The authorities agree that a statute is general and uniform if it operates equally upon every person and locality within the circumstances covered by the act, and when a classification has a reasonable basis it is not invalid merely because not made with exactness or because in practice it may result in some inequality. Lindsley v. Natural Carbonic Gas Co., 220 U. S., 61; City of Cincinnati v. Steinkamp, Trustee, 54 Ohio St., 284, 295; State, ex rel., v. Creamer, 85 Ohio St., 349, 405.
It is further contended that by this statute the public funds are diverted from the purpose for which they were levied and collected, in contravention of Section 5 of Article XII of the Constitution, which provides that no tax shall be levied, except in pursuance of law; and every law imposing a tax, shall state, distinctly, the object of the same, to which only, it shall be applied. The case of State, ex rel., v. Edmondson, 89 Ohio St., 351, is cited in support of this view. In that case the law of April 2, 1908, provided for the creation of a fund by each county for the relief of its own blind.

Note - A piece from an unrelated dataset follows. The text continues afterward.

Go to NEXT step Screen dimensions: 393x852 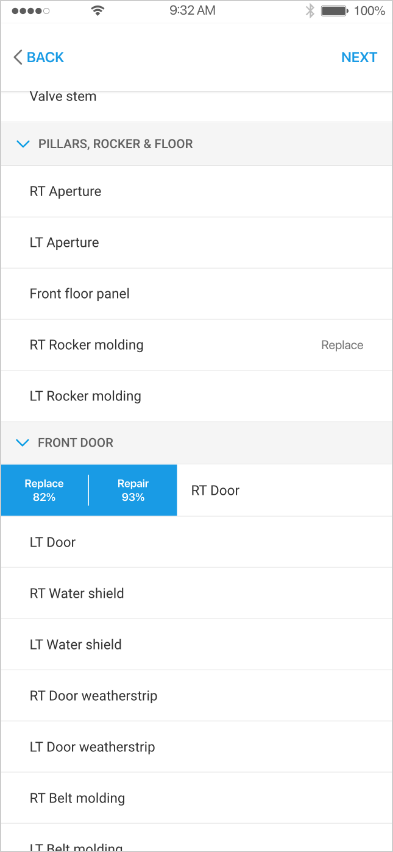359,57
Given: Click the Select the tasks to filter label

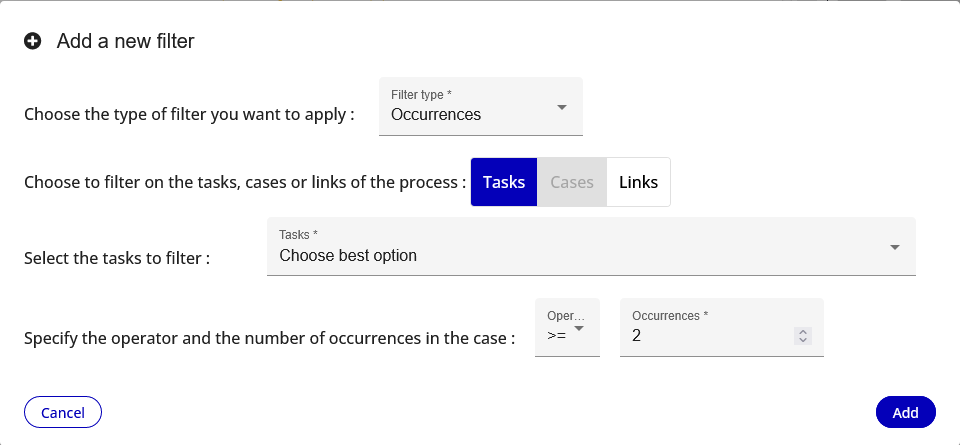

The blind fund of each of the several counties was created by levy expressly provided for by the stat*84ute, which distinctly stated “the object of the same.” Section 8 of the law of 1913 on the same subject required the treasurers of the different counties to transfer to the state treasurer all moneys in their possession, or that might come into their possession, under the law of 1908, and the law of 1913 provided for the use and distribution of these moneys as part of a fund to be expended for the purposes of the entire state. It was held that this diversion of the taxes levied by the different counties pursuant to law was a violation of the provisions of the constitution quoted above.
No such invalidity exists in the act we have under examination. It fixes a certain charge or debt which is to be paid by the several subdivisions named, the amount of which is to be deducted from the taxes collected before they are distributed by the proper ministerial officers. The maintenance of contingent and general funds for general purposes is provided for by statutes which are familiar. The municipal and other subdivisions are fully empowered to raise such funds. It would be wholly impracticable to specifically name in the different budgets the amount to be raised for each specific item. There are many incidental charges which are necessarily taken care of out of the funds of the character referred to as the needs arise. The fact that the amount raised does not meet the exact requirements from time to time and that some inconvenience may arise does not affect the validity of the statutory requirements. These provisions and the procedure required to be followed pursuant thereto are fully detailed in the briefs of coun*85sei. It was the duty of the taxing officers of the different subdivisions to provide for such general and contingent funds in accordance with the provisions of the law. Commrs. of Champaign County v. Church, etc., Admr., 62 Ohio St., 318; Board of Health v. Greenville, 86 Ohio St., 1; Brissell et al. v. State, ex rel., 87 Ohio St., 154, 168.
Finding no error in the record the judgments below are affirmed.
Judgments affirmed.
Nichols, C. J., Donahue, Wanamaker, Newman and Wilkin. JJ., concur.